Il existe aujourd’hui une question qui mérite d’être posée et qui peut remettre en perspective tous les propos tenus jusqu’à présent : est-il nécessaire de se battre pour un espace qui est considéré comme infini ? Quel en serait exactement l’objectif ? Si ces interrogations peuvent prêter à réflexion, comme je l’espère, un autre sujet peut alors être abordé, à savoir les planètes. En effet, les différentes étoiles qui constituent notre système solaire deviennent de plus en plus des sujets de campagnes politiques prouvant dès lors que tout est politique et que la politique s’intéresse à tout. Le retour sur la Lune et l’accès à Mars sont aujourd’hui les priorités spatiales, non pas de gouvernements mais plutôt d’hommes à la tête de gouvernements et de milliardaires qui estiment que ce sont les prochaines étapes de la conquête spatiale. L’Amérique se fait d’ailleurs le porte étendard de cette thématique.

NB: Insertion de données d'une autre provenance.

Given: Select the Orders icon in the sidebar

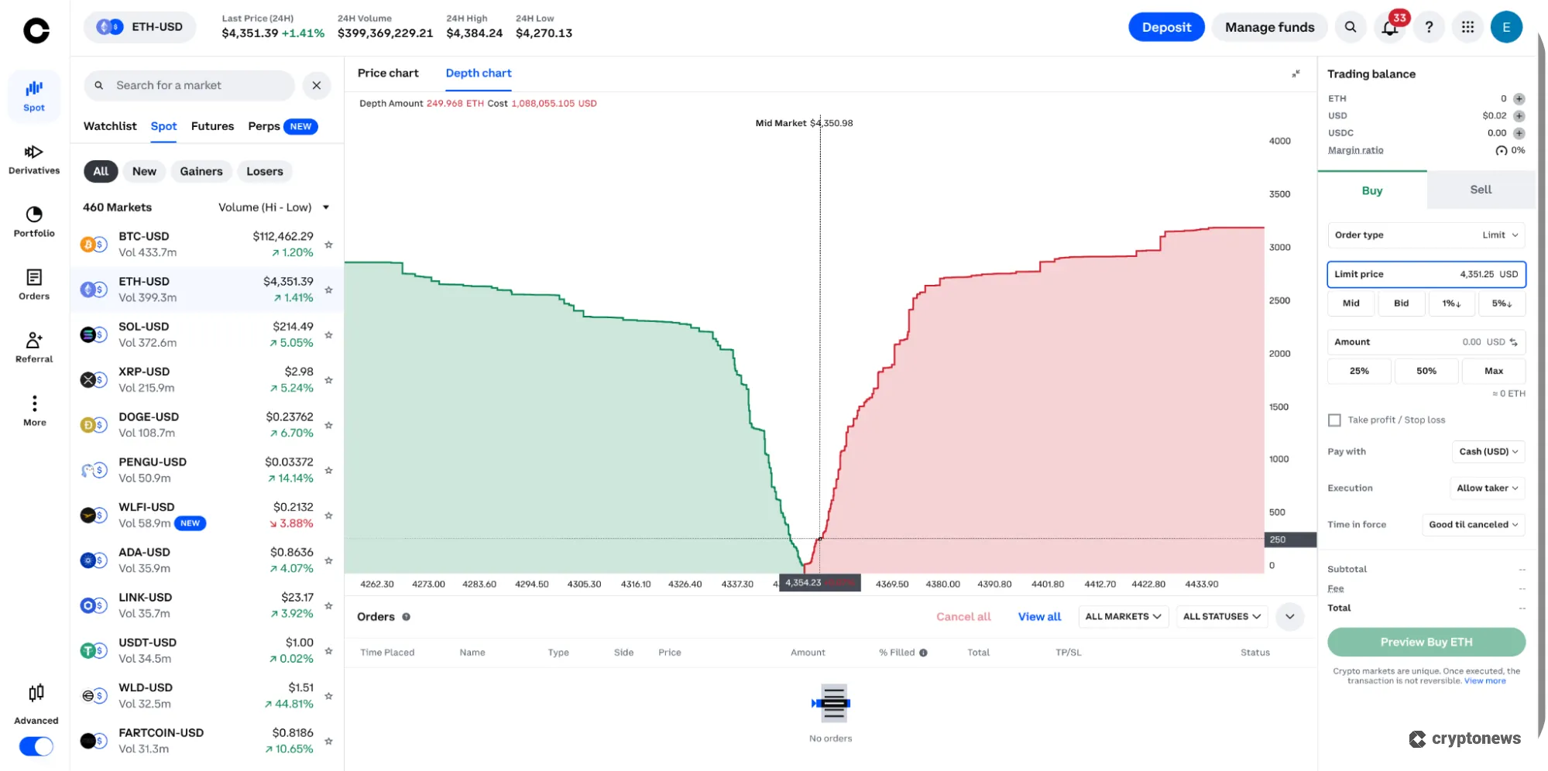Looking at the screenshot, I should pos(33,285).
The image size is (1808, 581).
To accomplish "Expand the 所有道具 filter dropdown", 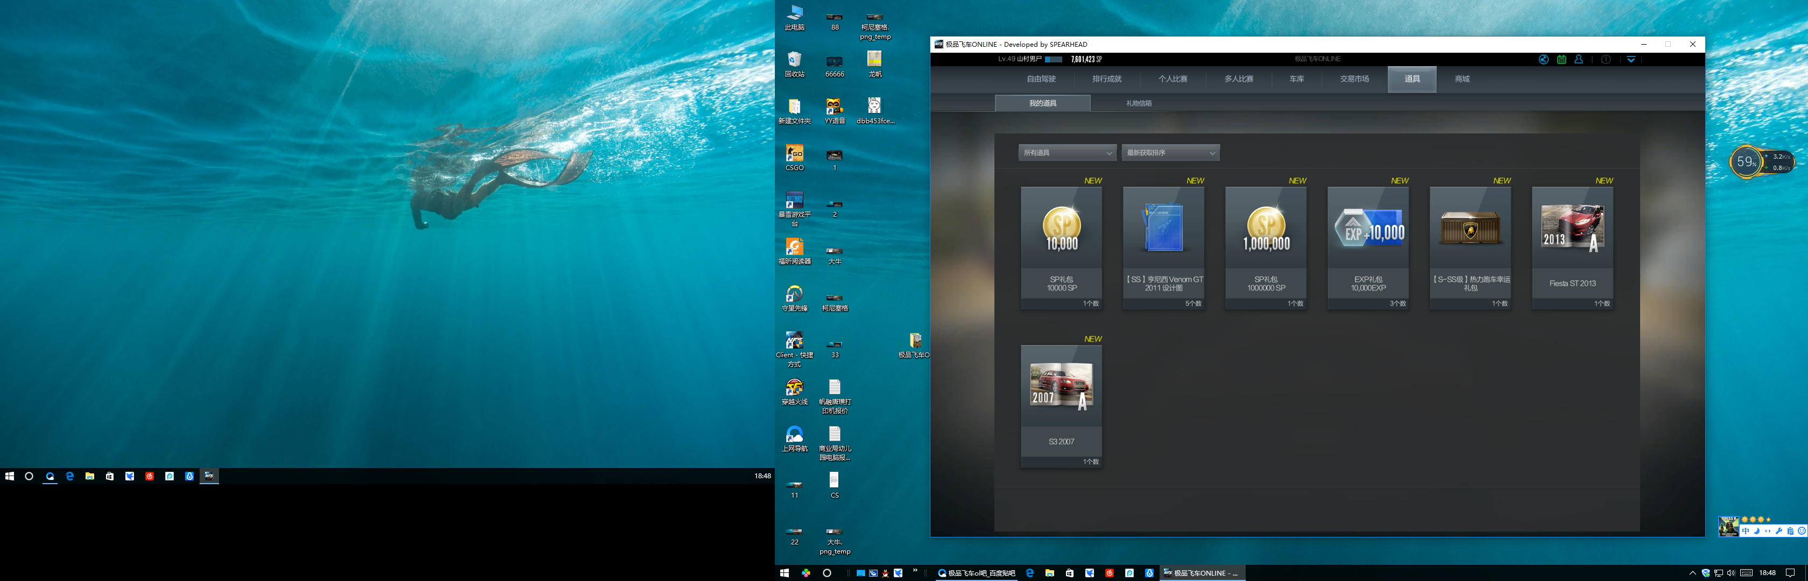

Même si ces objectifs peuvent paraître symboliques, il reste controversé de considérer les enjeux spatiaux comme des priorités essentielles pour la survie et l’évolution d’un grand État surtout face aux urgences déjà déjà bien réelles sur terre, dans les océans et dans l’atmosphère comme le réchauffement climatique ou la montée des eaux.

Et si, finalement, grâce ou à cause de puissances financières et de volontés politiques, la R&D spatiale permettait demain ou dans quelques siècles, ne sait-on jamais, de pousser l’Homme dans un conflit dans les étoiles contre un belligérant qui ne nous ressemblait pas…


(*) Nathan Vauthier est étudiant en master 2 de Sécurité internationale, Cybersécurité et Défense à L’ILERI Paris et à l’université de Grenoble Alpes. Il est passionné parallèlement par le fonctionnement des négociations diplomatiques menées lors de conflits armés ouverts à haute intensité. Quant au sujet géopolitique de manière globale, il s’intéresse particulièrement à la diplomatie de défense américaine depuis le XXIᵉ siècle.